Your instructions:
Each entry below must be repeated exactly. Leave the pictures out of it.

[Collection entries]
◇ ◇ ◇ ◇ ◇ ◇ ◇

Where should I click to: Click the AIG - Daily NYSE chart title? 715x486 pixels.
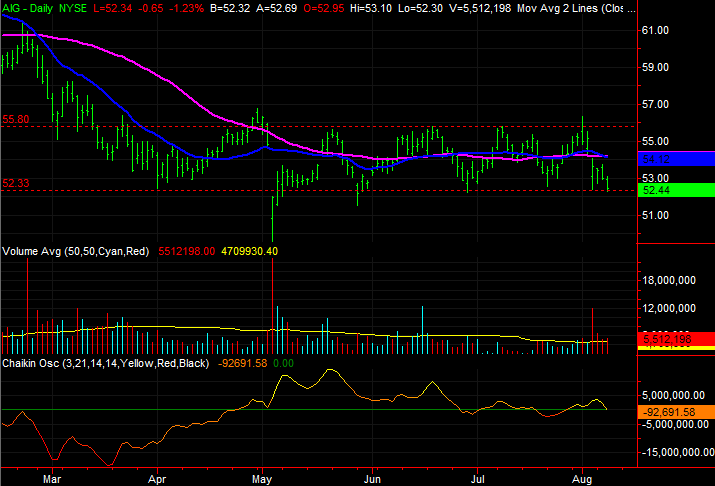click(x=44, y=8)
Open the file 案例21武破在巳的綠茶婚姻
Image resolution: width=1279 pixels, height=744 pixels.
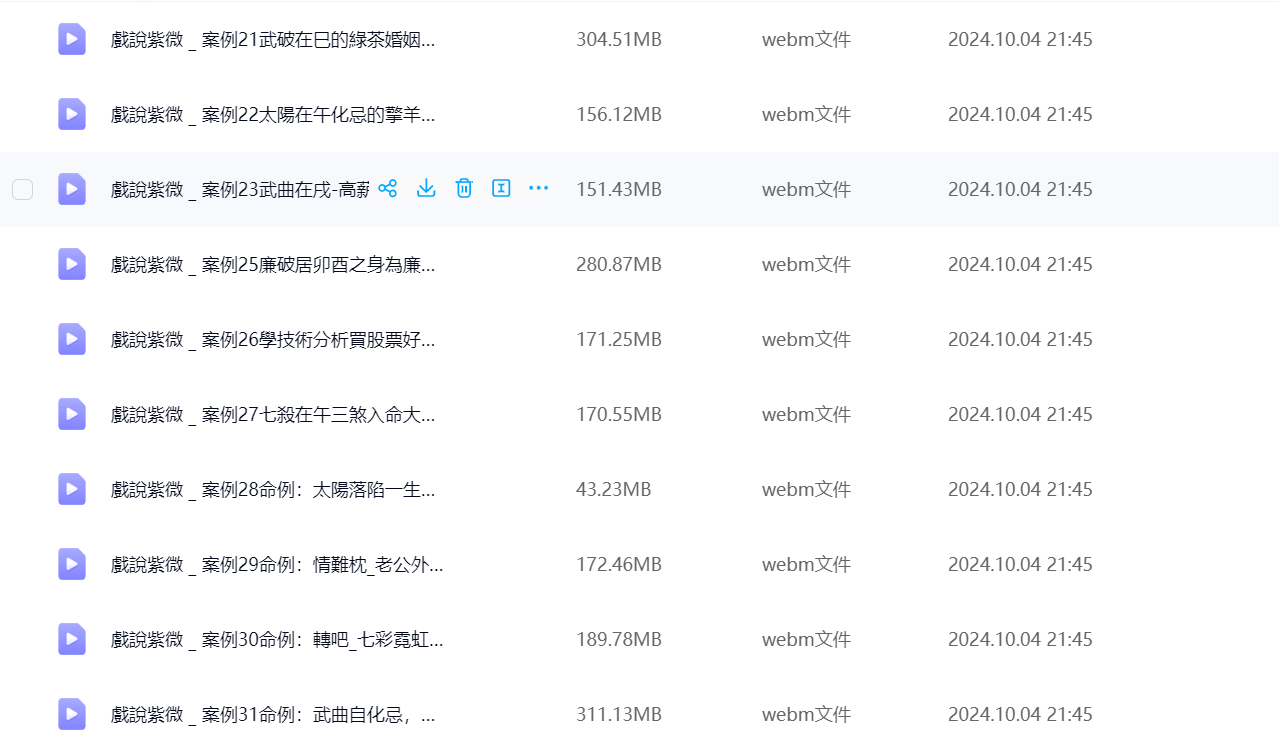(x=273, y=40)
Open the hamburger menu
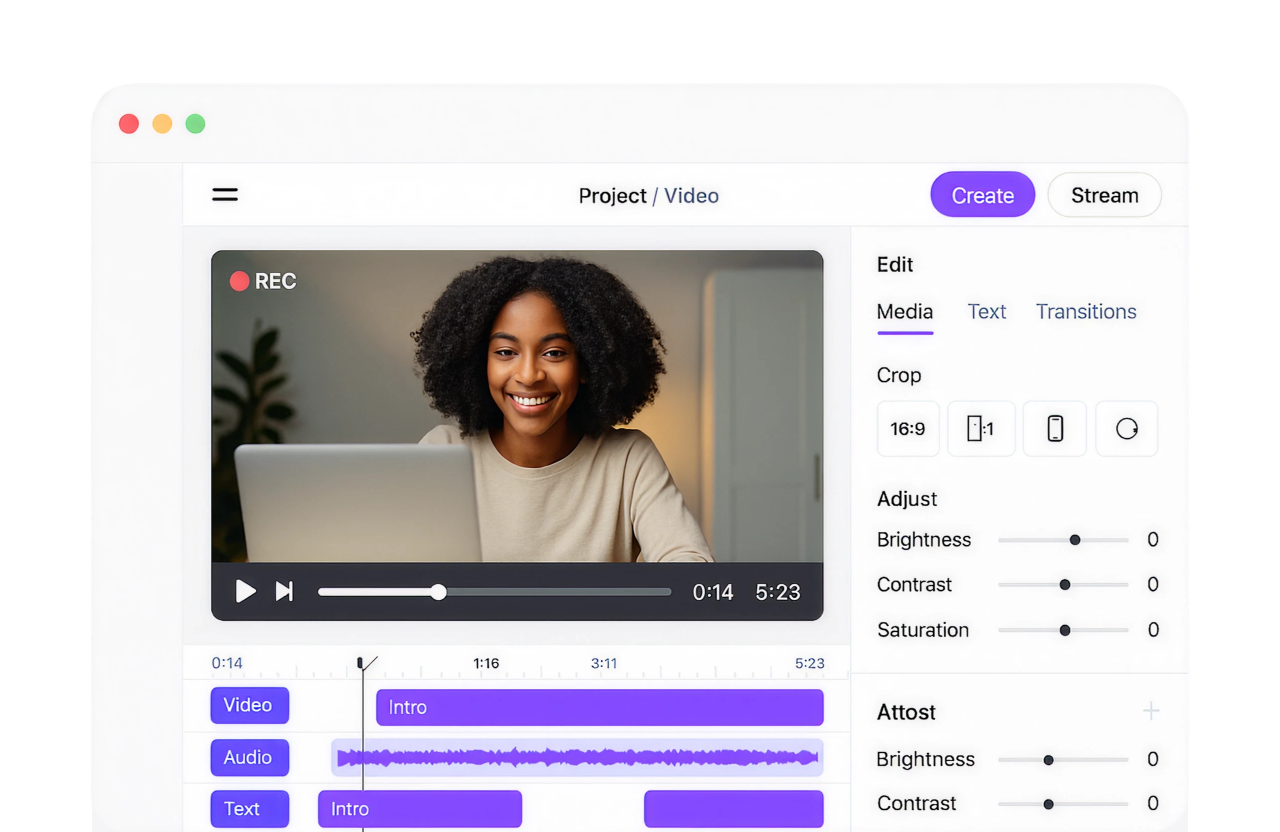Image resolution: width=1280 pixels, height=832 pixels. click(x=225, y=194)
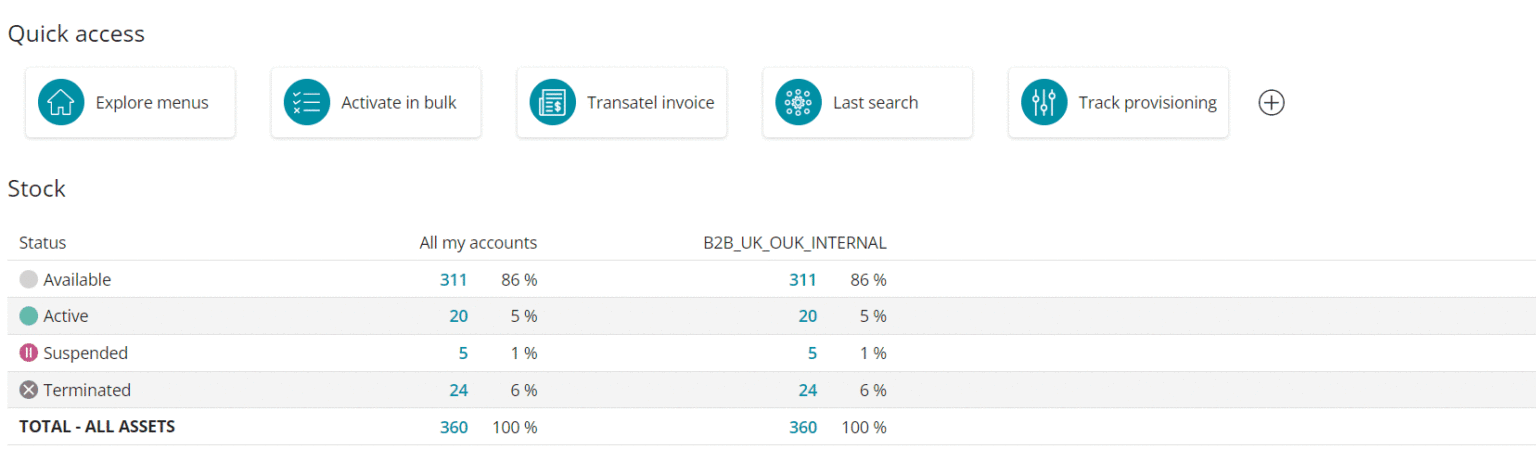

◇ ◇ ◇ ◇ ◇ ◇ ◇

Written solution:
Where should I click to: Click the AIG - Daily NYSE chart title? 715x486 pixels.
click(x=44, y=8)
Open the file 案例21武破在巳的綠茶婚姻
Image resolution: width=1279 pixels, height=744 pixels.
(x=273, y=40)
Open the hamburger menu
Image resolution: width=1280 pixels, height=832 pixels. click(x=225, y=194)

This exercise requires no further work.